▸ **Exercise description**
From the items below, copy out every line that contains the word "return".

-*-*-

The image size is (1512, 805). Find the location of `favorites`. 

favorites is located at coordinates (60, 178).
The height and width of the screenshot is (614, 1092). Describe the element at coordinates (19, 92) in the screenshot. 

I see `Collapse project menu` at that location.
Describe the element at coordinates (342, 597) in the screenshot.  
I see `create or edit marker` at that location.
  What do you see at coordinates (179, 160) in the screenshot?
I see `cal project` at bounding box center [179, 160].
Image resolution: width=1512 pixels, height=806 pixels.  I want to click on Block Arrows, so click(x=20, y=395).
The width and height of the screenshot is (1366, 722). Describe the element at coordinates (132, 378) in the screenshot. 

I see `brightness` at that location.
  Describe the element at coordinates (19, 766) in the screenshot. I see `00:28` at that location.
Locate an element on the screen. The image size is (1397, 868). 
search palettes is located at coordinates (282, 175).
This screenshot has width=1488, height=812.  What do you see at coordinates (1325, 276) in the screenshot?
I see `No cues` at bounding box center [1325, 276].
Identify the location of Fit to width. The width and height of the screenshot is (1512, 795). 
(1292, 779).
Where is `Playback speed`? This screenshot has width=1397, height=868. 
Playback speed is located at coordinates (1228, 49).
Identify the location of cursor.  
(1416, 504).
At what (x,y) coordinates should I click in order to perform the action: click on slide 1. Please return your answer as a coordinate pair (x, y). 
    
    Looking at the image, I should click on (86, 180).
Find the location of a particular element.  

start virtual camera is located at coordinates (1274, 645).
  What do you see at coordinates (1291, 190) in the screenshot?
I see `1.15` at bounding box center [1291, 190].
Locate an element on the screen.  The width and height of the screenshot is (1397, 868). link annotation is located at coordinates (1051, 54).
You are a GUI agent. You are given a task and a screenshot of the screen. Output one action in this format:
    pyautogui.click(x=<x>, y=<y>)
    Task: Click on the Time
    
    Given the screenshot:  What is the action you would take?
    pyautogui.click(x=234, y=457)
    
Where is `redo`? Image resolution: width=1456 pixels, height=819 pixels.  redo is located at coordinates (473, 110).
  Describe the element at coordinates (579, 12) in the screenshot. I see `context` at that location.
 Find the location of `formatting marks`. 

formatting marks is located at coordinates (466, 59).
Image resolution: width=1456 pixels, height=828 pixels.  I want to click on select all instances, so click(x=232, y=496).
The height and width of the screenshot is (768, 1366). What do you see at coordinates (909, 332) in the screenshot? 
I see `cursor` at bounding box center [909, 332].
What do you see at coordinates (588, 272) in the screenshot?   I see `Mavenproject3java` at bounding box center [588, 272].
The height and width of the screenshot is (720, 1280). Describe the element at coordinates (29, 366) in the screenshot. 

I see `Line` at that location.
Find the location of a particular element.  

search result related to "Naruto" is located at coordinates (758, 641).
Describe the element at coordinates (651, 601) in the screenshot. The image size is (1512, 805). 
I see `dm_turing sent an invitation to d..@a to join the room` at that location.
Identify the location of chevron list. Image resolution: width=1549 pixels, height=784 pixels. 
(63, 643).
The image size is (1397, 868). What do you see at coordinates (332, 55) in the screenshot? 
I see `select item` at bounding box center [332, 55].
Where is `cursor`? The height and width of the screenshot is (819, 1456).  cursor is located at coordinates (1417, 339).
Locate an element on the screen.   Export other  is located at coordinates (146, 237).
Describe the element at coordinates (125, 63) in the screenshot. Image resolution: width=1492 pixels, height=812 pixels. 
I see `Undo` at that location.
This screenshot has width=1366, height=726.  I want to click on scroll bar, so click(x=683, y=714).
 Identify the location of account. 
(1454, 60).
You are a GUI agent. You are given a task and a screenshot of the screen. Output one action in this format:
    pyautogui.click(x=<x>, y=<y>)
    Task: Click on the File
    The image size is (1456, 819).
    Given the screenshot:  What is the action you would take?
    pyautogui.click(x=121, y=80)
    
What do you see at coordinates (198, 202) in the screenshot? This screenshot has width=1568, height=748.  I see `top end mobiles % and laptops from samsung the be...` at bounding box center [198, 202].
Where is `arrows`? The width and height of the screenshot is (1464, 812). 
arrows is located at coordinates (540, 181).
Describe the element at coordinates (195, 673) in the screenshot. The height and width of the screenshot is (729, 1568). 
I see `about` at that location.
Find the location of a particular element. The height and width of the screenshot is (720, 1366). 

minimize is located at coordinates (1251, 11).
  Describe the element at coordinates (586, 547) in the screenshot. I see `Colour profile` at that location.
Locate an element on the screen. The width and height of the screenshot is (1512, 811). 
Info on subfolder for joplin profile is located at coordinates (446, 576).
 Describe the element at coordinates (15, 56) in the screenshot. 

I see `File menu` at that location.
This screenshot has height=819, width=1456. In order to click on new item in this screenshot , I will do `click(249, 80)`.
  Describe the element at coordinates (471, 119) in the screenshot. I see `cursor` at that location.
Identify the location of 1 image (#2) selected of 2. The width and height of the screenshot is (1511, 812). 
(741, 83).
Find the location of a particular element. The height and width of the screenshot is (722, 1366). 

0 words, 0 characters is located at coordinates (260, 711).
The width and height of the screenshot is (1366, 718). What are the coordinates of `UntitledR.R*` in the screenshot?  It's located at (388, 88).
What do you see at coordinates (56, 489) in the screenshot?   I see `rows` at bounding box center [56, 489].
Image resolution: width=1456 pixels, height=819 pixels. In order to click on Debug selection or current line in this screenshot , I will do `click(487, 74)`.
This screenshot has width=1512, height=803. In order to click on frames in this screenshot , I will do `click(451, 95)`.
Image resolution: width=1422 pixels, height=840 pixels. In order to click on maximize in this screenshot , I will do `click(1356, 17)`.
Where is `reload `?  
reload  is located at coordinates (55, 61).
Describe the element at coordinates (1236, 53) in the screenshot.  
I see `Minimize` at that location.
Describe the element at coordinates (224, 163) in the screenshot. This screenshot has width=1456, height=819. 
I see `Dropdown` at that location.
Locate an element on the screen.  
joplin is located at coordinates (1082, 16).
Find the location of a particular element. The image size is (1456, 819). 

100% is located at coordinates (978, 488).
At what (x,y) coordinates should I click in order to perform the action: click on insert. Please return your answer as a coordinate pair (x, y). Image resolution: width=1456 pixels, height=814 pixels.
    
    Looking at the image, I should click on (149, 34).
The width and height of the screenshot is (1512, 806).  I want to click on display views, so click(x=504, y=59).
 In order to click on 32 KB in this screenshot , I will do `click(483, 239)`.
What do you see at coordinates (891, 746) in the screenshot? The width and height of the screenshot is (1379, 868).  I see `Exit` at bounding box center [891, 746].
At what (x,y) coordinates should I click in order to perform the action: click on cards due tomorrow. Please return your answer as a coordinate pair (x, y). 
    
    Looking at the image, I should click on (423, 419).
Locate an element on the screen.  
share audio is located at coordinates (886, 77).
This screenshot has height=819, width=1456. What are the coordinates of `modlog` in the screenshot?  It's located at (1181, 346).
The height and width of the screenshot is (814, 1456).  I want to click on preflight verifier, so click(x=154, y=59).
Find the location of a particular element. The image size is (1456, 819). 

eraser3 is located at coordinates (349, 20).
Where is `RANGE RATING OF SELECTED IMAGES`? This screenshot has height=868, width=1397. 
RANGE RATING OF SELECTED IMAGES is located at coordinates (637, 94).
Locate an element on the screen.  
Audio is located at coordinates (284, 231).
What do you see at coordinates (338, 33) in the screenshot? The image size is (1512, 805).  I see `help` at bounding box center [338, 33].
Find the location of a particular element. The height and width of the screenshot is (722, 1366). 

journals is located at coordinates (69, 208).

-*-*-

▸ **Complete answer**
At what (x,y) coordinates should I click in order to perform the action: click on slide 1. Please return your answer as a coordinate pair (x, y). 
At what (x,y) coordinates should I click in order to perform the action: click on insert. Please return your answer as a coordinate pair (x, y). Image resolution: width=1456 pixels, height=814 pixels.
At what (x,y) coordinates should I click in order to perform the action: click on cards due tomorrow. Please return your answer as a coordinate pair (x, y). 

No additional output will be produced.